4つの「自」
織田 聡氏
織田 会社にしても、配偶者にしても、選ぶためには、自分の人生の目的とは何かを考えなければならないのですが、みんな見事なまでにそこのところが「言語化」できていないんだと思うんです。
運営者 ああ、だからちゃんと考えていなくて、「まあ、このセンかな」という感じで選択してしまっていると。
織田 そう。僕がアメリカに2年間行った最大の収穫は、言語化するということを学んだということです。で、配偶者選択の条件についても、留学の後半の1年ぐらいで言語化できたんですよ。
当時は今の妻に面識はなかったんです。日本から離れていた間にようやくモヤモヤとしていたものがだんだんハッキリと見えてきて、「自分にはどのような配偶者が必要か」という価値観が分かってきたわけです。だけど周りの人に聞いてみると、そうしたプロセスを踏んだ人はいないみたいなんですね。
運営者 みんな常に「配偶者選択」という状況に追い込まれているわけではないですから、そのような言語化ができるということの方がすごいと思いますけれど。
織田 ビジネスでは、常にそうした選択が迫られているではないですか。
運営者 ビジネス上でも重要な判断をするとか、あるいはネットワークをつくっていくということは、「人生とは何か」ということがわかっていなければできないことなんだと思うんです。そこのところで僕は、人間的魅力の重要性を感じます。

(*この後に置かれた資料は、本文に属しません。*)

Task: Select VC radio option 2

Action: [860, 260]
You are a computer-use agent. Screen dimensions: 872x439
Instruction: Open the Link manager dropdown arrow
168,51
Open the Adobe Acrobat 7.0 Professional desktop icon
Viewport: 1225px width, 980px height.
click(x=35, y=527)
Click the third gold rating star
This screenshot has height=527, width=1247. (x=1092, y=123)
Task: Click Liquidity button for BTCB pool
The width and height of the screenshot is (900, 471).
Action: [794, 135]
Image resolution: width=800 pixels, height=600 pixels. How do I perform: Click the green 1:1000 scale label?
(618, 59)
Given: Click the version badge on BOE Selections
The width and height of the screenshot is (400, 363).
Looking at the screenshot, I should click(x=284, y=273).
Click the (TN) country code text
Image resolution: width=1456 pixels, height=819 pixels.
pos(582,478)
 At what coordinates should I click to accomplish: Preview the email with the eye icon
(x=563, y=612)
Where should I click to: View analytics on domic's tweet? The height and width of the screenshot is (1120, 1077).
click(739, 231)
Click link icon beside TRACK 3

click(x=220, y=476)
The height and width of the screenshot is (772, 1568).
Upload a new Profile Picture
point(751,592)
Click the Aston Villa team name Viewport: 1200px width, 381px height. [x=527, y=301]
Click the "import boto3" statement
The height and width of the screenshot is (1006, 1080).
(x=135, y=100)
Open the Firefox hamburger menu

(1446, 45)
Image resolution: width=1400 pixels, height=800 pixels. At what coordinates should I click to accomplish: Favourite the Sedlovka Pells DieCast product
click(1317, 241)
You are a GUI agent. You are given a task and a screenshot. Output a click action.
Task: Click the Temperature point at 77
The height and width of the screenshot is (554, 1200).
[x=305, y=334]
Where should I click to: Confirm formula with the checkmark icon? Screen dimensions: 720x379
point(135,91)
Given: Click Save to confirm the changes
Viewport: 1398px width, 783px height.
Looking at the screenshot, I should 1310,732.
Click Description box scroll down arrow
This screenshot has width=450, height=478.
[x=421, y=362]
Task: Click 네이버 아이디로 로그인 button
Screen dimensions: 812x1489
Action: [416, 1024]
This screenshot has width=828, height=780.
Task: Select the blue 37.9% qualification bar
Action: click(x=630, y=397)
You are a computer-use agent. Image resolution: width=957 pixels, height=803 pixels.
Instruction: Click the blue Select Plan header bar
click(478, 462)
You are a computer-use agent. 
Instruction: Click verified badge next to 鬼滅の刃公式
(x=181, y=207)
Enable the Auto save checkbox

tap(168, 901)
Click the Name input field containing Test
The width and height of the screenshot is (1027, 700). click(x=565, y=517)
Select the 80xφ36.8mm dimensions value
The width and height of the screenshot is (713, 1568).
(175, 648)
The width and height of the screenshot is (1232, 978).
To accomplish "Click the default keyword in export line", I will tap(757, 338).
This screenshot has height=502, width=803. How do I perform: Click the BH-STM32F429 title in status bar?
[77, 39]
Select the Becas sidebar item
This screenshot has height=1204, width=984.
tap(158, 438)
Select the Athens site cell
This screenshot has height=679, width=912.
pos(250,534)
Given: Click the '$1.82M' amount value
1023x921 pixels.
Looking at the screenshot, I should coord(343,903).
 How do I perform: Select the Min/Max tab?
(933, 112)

それはしかし古典的な、安岡正篤的な人間的魅力ではダメで、まさに今世界で起こっていることや、欧米的な価値観もきちんと受容する能力を持ったうえでの人間的魅力を如何にしてつくるか、それが個人個人に突きつけられている命題なんでしょうね。
僕ももっと修行しなければ。
織田 一生修行ですよねぇ。
結局、4つの「自」、即ち
何事にも制約されない「自由意思決定」
自分がすべての結果の責めを負う「自己責任」
それができる「自立心」と「自律性」
これを一人でも多くの人に身につけてほしいと思うんです。でもこれは百年前に福沢諭吉が言ってたこととまったくおんなじなんですけどね。
ということはこの百年間、日本人はいったい何をやってきたのでしょうか。
高度成長というものが日本的経営の温床になったわけですが、はたして高度成長にも意味があったのかを考えてみると、疑問だと思うんです。
運営者 ifの話ですね。
織田 なぜ高度成長があったかというと、敗戦によって経済のベースが限りなくゼロに近づいたために起こったとみることもできると思うんです。政府が軍備や、あるいは半島や台湾の経営に振り向けた金を、石橋堪山的な言い方をすると「民生」に振り向けた場合、そのままゆっくりとしたペースで今と同じような豊かな国になっていたはずなんです。
もし当時の為政者がロシアの帝国の弱体化を見抜いていたら、日本は日清日露という朝鮮半島をめぐる戦いをせずにすんだかもしれないし、その結果帝国主義に深入りにすることもなく、日英同盟の延長上で日米安全保障条約が20世紀の初めにでも締結されていたかもしれない。
戦争を境にしてまたゼロから考えようとさせる日本の歴史教育がよくないのだと思うのですが、明治維新から考えてみると日本は不要な戦争を何回もやっていることになるでしょう。
最近イギリスの研究者が書いた本で、16~17世紀の経済統計の本があるんです。それによると、17世紀には、日本は世界で第5位の経済大国だったんだそうです。1位は圧倒的に清だったそうです。日本はそこそこ人口も多かったし、そこそこ民生も発達していた。だけどいつのまにかはヨーロッパに遅れを取ってしまいました。
運営者 今織田さんがおっしゃったのは、農業国としてのパラダイムの話だと思うんです。
織田 そういう意味では20世紀初めのアルゼンチンと同じですね。
運営者 そうですね。当時は、「工業国家として次に躍進するのはアメリカか、アルゼンチンか」という議論が真剣に行われていたわけですから。